Item 25 is a fascinating autograph album from Civil War times, specifically 1861-62. It was evidently passed around the halls of Washington as it is filled with the signatures of the major political leaders of the time, though the album was also placed in front of the pens of a few other notable people. The most famous signature is the classic "A. Lincoln," with the added notation "Springfield Illinois." Other signers include Vice-President Hannibal Hamlin, Secretary of War Edwin Stanton, General and future President U.S. Grant, General William T. Sherman, future Vice-President Schuyler Colfax, former Senator John Crittenden, author of the last attempted compromise to stave off the Civil War, New York political boss Roscoe Conkling, and noted anti-war northerner, the infamous Copperhead Clement Vallandigham. Other signers include Erastus Corning, a New York congressman at the time, but better known as a railroad and industrial magnate, and General Abner Doubleday, better remembered for inventing baseball than his military career. $13,000.
Fast forward a century and we have another massive autograph album. This one was kept by Carl Kunaniec, a police captain assigned to security at Baltimore-Washington International Airport. A lot of famous people passed through that airport from 1960-66, and it seems he must have obtained the autograph of just about every one of them. He has the signatures of all three Kennedy brothers, John, Robert, and Edward (Ted). There were several more presidents, both past and future who signed, including Harry Truman, Dwight Eisenhower, Lyndon Johnson and Ronald Reagan. Nixon didn't sign, but his wife, Pat, and vice-president, Spiro Agnew, did.

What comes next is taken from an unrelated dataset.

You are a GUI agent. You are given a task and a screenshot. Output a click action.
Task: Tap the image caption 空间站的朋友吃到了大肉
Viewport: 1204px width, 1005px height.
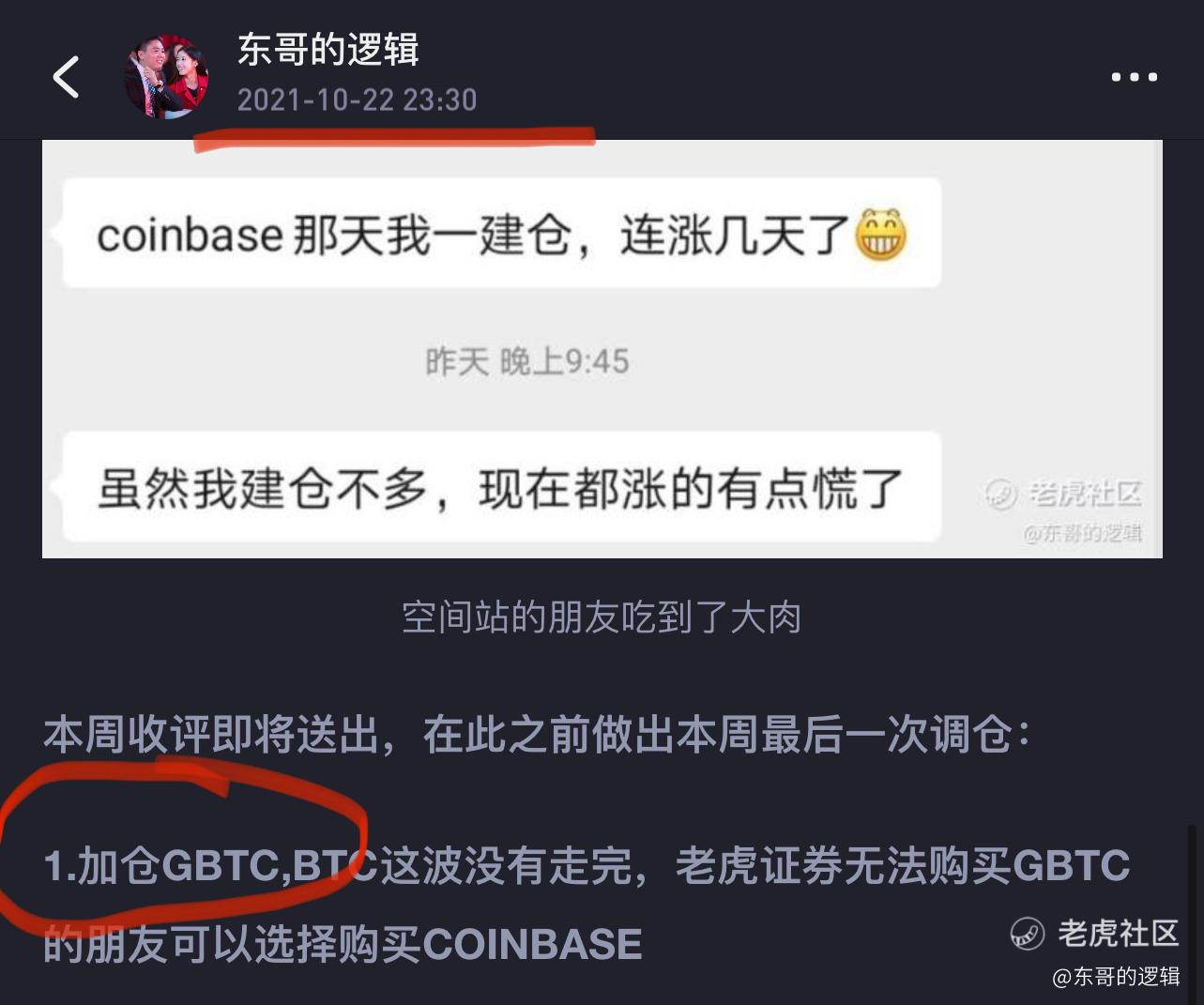click(x=602, y=617)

So did losing presidential candidate Barry Goldwater, Secretaries of State Dean Rusk and Christian Herter, several governors, including California's Pat Brown, Chicago Mayor Richard Daley, and the still missing Teamster's leader James Hoffa. Civil Rights leaders Martin Luther King and James Meredith have left their autographs, as have Earl Warren and four other U.S. Supreme Court justices. Alan Shepard, John Glenn and a couple of other astronauts have signed, as has World War I flying ace Eddie Rickenbacker. There are autographs from journalists Edward R. Murrow and Drew Pearson, playboy Hugh Heffner and some bunnies, TV and movie stars including Johnny Carson, Bob Hope, Lawrence Welk, Jimmy Stewart, Woody Allen, and many, many more, Rev. Billy Graham from theology, and a bunch of baseball and other sports stars, such as Willy Mays, Casey Stengel, Brooks Robinson, Weeb Ewbank and Rocky Marciano. This album is the '60s. Item 54. $8,500.